GPUs do deal with memory in other ways than parallelism! That's why GPUs tend to offer huge register files (up to 256 architectural registers per thread on RDNA1!) and local memories (up to 64KB LDS per workgroup on RDNA1). This means lots of work can be done purely in registers and LDS, and trips to global memory are way rarer compared to CPUs where global memory contain everything except 16 or so architectural registers.
Even then, global memory is an issue. And not just because of latency, but also bandwidth! That's why RDNA2 and Ada both added a ton of last-level cache, not to better hide latency (although it's a welcome addition), but mostly as a 'bandwidth amplifier'.
I think register files, shared memory and even texture memory patterns are basically the GPU's way of having fully programmable caches, as opposed to cache being a grey box like on CPUs. Overall I think for HPC code it works out better. Looking at vectorized and cache-optimized CPU code gives me the shivers...
Mostly due to the above I think Intel's years long push to try to have people just run their CPU-optimized OpenMP codes on their Xeon Phis was the downfall of that architecture - it just can't win against a data-parallel-first framework like CUDA, mainly because there the data parallel compute thread can be programmed just as such, rather than trying to get the compiler to behave exactly as you want (and in the end giving up and dropping down to assembly-like SSE instructions).
I wonder why Intel didn't take the OpenCL route farther. Even plain-vanilla, and certainly with some vendor extensions, it could have made it quite easy for programmers to manage to get the hardware to play nicely.
Also, on an unrelated note: IIANM I believe Intel now sorta-kinda offers the ability to set some cache aside to be close to fully programmable. But I forgot exactly what the mechanism for that is called.
You mean for CPUs? Check out ISPC, it's essentially a lightweight data-parallel C for CPUs (that has been ported to Intel GPUs too!), and I think also works fine on even some non-x86 architectures. I'm not sure if there's any mature CPU OpenCL runtimes.
Intel also still supports OpenCL as a first-class target on their GPUs, which is more than I can say for Nvidia or AMD.
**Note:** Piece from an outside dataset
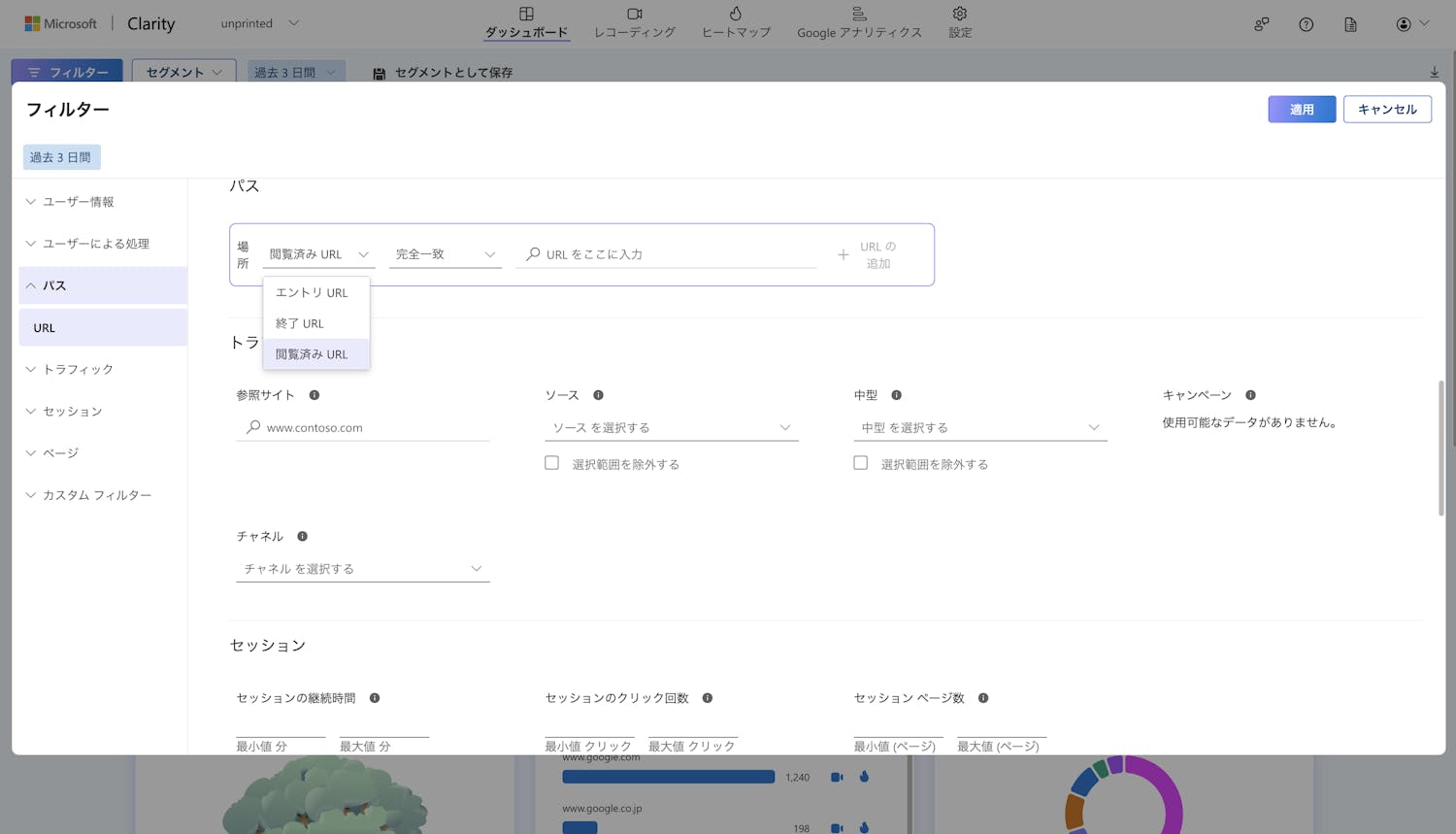Click info icon next to チャネル

tap(303, 536)
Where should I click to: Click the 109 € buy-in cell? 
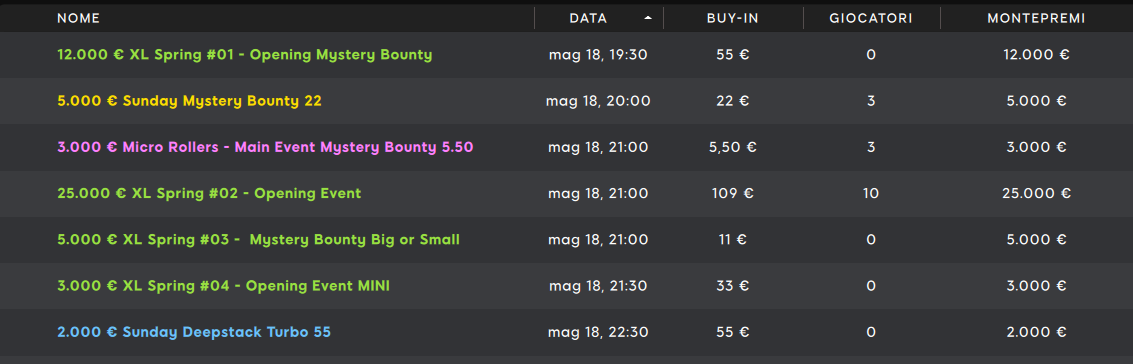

OpenCL was a decent effort, but without Nvidia on board it was IMO too little too late - by the time that became a thing, NVDA already was entrenched in the accelerator compute software space. Even worse when Intel/AMD didn't offer a good story to also target CPU vector units with it - that would have created a strong enough ecosystem to target.
Even then, global memory is an issue. And not just because of latency, but also bandwidth! That's why RDNA2 and Ada both added a ton of last-level cache, not to better hide latency (although it's a welcome addition), but mostly as a 'bandwidth amplifier'.